Mitochondria respiratory chain related genes expression

in post ischemia/reperfusion rat

WU Qi, DENG Xiao-ming, XIONG Yuan-chang, LIU Shu-xiao

(Department of Anesthesiology, The Second Military Medical University Affiliated Changhai Hospital, Shanghai 200433,China)

YUAN You-zhong

(Department of Hematology, The Second Military Medical University Affiliated Changhai Hospital, Shanghai 200433,China)

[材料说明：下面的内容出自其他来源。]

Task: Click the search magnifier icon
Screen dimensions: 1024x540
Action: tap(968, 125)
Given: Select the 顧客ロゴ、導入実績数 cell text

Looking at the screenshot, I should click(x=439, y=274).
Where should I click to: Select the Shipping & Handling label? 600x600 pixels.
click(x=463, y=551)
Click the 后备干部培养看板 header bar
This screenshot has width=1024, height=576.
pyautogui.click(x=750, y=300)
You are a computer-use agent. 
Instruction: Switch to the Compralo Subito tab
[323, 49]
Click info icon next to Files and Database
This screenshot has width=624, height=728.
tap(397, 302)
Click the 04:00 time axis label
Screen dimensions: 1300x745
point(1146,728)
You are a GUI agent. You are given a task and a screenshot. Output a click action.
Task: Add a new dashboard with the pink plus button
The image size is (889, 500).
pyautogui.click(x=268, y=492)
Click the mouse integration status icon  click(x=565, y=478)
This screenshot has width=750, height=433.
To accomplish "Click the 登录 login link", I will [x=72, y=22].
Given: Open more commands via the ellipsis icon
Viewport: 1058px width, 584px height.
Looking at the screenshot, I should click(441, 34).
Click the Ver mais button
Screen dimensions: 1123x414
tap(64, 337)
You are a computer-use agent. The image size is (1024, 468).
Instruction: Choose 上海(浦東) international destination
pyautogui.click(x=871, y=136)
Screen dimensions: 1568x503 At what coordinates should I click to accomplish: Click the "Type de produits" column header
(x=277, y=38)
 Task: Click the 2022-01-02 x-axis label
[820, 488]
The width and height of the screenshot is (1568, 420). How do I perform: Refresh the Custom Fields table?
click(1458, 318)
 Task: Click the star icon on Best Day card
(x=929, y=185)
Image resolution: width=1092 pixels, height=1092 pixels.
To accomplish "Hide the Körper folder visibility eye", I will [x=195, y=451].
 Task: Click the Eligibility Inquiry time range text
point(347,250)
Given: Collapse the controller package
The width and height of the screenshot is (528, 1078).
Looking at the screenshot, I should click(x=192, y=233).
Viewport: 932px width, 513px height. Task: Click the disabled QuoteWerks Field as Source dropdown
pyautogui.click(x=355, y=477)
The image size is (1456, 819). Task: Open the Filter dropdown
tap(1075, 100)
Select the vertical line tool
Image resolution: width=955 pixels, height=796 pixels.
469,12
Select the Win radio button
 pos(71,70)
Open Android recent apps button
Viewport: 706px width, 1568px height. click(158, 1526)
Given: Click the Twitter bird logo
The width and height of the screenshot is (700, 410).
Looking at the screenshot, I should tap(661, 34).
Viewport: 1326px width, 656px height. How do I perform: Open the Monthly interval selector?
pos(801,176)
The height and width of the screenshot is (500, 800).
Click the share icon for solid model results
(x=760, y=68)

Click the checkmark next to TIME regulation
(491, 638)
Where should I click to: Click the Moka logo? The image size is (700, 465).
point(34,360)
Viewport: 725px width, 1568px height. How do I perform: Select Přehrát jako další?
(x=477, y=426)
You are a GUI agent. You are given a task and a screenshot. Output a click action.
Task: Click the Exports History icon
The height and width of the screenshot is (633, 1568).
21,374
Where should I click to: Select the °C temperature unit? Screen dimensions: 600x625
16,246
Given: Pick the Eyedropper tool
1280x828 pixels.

[Abstrac]AIM: Apply the newly invented method of suppression subtractive hybridization to scan the mitochondria genes expression of hippocampus neurons in post ischemia/reperfusion rats. METHODS: Decapitate the rats suffering 10 min of whole brain ischemia and 24 h of reperfusion in Pulsinelli’s 4 vessels occlusion ischemia/reperfusion model. Dissociated hippocampus and isolated mRNA. After reversed transcription, use SSH to subtract the common sequences, then use suppressed PCR to amplify the differentially expressed sequences. After cloning and DNA sequencing, the dot hybridization was used to finally identify the differential gene expression. RESULTS: In the 78 positive clones acquired from cloning, 7 clones represent differential gene expression after confirmed by clone PCR, dot blot and DNA sequencing. The DNA sequencing data indicate these clones are ESTs of Cytochrome c oxidase subunit and NADH-ubiquinone oxidoreductase chain 4 gene. CONCLUSION: Cytochrome C oxidase mRNA level changs during brain ischemia /reperfusion. The differential expression of NADH-ubiquinone oxidoreductase chain 4, one of those 13 subunits of subcomplex β, suggests that subcomplex β may have important function associated with pathophysiologic changs in reperfusion injury.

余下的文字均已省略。